We continue to support this goal. Toward that end, we will evaluate in a subsequent phase of this proceeding the options for further modifications to the GCIM. The most critical change is to replace the current benchmark with a more exogenous benchmark, and we adopt this goal. As we note above, many of the recent changes - primarily the imminent establishment of firm access rights on SoCalGas and improved nomination and delivery rights into El Paso's system - support the development of a more exogenous benchmark for SoCalGas. More importantly, we are persuaded that a more exogenous benchmark will ensure SoCalGas' incentives remain focused on procurement of low-cost gas. We will evaluate specific proposals for mechanisms that achieve this result, and that also provide the flexibility to accommodate the diverse portfolio and procurement pre-approval process we authorized in D.04-09-022. We will also evaluate risk management activities and related tools that may be needed and appropriate going forward, whether within or complementary to the GCIM. Specifically, we will evaluate the use of hedging, forward contracts, options, long-term supply contracts and other tools in procuring least cost gas and managing gas cost risk. The assigned ALJ in this proceeding will work with the Assigned Commissioner to develop a schedule for this subsequent phase.

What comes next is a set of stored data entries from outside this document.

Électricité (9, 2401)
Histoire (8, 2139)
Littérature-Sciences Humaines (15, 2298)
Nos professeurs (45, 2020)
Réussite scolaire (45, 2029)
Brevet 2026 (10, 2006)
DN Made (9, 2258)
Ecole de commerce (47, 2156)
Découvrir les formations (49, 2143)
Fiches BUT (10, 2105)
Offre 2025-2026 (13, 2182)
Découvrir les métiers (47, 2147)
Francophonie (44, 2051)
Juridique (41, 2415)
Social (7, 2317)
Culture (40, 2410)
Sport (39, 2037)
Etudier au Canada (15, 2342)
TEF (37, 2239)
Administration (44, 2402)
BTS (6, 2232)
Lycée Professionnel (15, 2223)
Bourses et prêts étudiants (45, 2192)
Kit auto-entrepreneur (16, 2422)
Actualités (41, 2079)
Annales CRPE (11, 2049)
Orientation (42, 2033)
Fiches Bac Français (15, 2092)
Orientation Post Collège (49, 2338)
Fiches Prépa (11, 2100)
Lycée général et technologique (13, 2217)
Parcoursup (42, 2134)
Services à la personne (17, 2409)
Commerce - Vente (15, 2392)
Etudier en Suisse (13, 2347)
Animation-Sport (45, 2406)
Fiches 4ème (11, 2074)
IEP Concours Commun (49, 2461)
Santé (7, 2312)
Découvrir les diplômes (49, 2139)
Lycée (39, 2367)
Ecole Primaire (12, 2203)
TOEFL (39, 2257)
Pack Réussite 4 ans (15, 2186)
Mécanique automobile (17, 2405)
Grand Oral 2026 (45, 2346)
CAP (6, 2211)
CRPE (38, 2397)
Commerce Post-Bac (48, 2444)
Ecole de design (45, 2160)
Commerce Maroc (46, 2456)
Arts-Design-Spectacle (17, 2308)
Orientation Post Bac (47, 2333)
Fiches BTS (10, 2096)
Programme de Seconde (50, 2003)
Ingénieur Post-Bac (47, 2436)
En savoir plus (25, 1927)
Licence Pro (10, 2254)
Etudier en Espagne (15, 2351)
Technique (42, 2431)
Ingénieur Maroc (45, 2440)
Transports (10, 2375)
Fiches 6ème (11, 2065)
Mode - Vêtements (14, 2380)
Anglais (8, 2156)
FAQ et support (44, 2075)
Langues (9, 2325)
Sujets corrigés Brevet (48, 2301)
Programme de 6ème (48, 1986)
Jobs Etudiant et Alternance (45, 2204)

17 Gas Acquisition group employees' benefits of $4.3 million remained unchanged by the settlement. 18 Handwritten comments advised against putting this memo in writing due to discoverability. 19 SoCalGas maintains that the second sentence contains a typographical error, with the phrases "low cost gas" and "GCIM benefit" transposed. 20 See 99 FERC ¶ 61,244 (May 31, 2002), Order on Capacity Allocation and Complaints and 100 FERC ¶ 61,285 (Sept. 20, 2002), Order on Clarification and Adopting Capacity Allocation Methodology. 21 D.04-09-022 is the Phase I decision in R.04-01-025, our Order Instituting Rulemaking to Establish Policies and Rules to Ensure Reliable, Long Term Supplies of Natural Gas to California. 22 D.04-04-015 implemented, and then stayed, a Comprehensive Settlement Agreement that would have created firm tradeable capacity rights on the SoCalGas system. 23 SoCalGas' Firm Access Rights proposal is scheduled to be filed in December 2004.